> А его особенности - И какие там особенности для защиты от взлома? Чур, на неуловимого Джо не кивать.
> - другие. Теоретически, можно собрать и безопасный, но практически у конкретного
> пользователя на это времени не хватит.
Поэтому проще всего просто распилить относительно мощный хост виртуализатором на отдельные виртуалки и ограничить последствия от взлома некоего сервиса сугубо этим сервисом. Сделав примерно то что микроядерщики и хотели, только уже существующими и хорошо работающими средствами. Рутование виртуалки при этом мало кому и что даст, все-равно там ничего ценного нет. Собственно, это одно из применений виртуализации: изоляция почти как если бы это были отдельные железные машины, без нужды платить за эти самые отдельные железные машины. Реально конечно это чуть похуже - в гипервизоре могут баги найтись, но это в целом существенно повышает требования к атаке, дыры в гипервизорах - штука довольно редкая.
>> Как раз в этом самом by design-то имеются кой-какие сомнения...

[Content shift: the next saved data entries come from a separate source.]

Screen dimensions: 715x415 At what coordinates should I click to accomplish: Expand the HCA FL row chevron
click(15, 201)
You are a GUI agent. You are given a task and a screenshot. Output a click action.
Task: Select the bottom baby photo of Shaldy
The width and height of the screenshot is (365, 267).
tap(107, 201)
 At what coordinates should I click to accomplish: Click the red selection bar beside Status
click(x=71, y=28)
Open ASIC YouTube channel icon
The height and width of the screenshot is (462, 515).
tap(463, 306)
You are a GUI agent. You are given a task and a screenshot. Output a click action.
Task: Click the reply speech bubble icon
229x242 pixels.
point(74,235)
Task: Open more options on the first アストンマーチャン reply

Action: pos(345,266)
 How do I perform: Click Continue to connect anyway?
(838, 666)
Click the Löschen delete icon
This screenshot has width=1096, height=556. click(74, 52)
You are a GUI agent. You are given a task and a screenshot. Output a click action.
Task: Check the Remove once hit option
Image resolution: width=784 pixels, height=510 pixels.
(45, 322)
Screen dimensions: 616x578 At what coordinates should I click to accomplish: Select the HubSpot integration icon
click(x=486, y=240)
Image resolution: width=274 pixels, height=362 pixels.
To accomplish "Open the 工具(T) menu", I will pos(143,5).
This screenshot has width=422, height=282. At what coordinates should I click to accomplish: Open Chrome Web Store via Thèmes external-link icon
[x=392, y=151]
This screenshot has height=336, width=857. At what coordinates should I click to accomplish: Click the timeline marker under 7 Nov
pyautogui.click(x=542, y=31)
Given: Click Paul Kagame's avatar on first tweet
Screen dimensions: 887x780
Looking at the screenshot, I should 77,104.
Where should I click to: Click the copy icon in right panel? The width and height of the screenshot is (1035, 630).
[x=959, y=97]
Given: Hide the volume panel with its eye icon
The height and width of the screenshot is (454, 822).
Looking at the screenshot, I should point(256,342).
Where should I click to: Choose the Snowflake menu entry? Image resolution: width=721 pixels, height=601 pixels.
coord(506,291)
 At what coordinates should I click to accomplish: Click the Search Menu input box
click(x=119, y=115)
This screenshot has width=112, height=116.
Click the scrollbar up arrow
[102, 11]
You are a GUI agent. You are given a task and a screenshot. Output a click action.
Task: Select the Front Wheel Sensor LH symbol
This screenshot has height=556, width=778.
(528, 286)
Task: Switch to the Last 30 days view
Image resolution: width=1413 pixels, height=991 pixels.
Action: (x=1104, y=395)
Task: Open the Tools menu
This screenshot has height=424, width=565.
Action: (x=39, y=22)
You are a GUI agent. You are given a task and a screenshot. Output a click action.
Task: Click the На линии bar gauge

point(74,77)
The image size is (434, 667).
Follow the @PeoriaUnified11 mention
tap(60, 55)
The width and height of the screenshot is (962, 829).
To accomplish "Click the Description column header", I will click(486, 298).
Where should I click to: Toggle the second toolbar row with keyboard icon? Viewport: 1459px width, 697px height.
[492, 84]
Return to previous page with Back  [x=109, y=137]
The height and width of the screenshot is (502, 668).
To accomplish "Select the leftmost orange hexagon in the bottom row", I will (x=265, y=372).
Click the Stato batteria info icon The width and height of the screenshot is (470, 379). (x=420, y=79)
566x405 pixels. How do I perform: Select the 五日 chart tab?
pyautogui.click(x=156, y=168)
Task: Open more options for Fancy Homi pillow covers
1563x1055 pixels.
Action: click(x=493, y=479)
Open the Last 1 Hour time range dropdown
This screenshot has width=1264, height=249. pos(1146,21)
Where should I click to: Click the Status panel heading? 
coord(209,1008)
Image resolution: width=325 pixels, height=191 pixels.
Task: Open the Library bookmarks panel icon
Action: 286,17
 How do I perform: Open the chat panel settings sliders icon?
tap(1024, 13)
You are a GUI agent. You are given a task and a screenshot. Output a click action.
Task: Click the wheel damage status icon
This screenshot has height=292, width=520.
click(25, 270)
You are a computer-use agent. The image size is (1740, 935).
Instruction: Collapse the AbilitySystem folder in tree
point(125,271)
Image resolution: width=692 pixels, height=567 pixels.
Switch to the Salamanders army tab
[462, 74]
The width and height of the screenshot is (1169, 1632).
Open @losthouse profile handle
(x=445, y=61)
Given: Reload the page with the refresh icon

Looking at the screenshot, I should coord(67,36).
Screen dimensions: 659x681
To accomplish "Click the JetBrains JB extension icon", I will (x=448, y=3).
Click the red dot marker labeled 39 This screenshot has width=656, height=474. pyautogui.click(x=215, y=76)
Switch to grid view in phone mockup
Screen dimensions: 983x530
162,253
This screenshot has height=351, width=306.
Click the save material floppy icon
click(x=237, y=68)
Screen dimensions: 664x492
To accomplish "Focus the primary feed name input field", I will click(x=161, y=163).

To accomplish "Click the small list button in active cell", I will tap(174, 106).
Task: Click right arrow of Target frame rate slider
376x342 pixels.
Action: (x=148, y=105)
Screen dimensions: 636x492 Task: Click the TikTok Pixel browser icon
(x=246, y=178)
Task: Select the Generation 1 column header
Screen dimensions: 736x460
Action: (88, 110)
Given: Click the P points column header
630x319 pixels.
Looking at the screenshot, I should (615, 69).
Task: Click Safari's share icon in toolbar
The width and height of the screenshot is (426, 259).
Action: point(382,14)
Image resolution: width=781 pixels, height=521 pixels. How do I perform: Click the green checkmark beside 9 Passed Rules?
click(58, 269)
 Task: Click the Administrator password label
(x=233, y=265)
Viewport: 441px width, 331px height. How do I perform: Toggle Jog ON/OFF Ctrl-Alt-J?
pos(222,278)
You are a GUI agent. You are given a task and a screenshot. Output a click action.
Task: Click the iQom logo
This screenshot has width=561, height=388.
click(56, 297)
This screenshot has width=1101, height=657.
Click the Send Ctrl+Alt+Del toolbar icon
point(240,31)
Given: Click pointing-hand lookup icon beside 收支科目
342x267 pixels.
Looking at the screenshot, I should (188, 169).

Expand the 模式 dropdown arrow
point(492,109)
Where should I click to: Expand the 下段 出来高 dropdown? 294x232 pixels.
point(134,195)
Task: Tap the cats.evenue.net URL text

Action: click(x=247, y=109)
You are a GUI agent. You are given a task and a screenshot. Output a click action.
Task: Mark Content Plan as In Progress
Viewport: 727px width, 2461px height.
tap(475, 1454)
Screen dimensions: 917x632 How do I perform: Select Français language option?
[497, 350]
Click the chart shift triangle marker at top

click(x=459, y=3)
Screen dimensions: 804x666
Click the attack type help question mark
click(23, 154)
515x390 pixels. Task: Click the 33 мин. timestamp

> У таких, как вы, вечно сомнения. Но это только от общего непонимания
Если понимание все-таки включить, опенбзда - обычная операционка. Самый обычный такой монолит. Тезисы о том что там более качественный код требуют как минимум внятное большое исследование качества этого кода, доказывающее этот тезис. А без этого - это маркетинговый буллшит или неуловимый Джо, в зависимости от (не)сознательности вашего очковтирательства.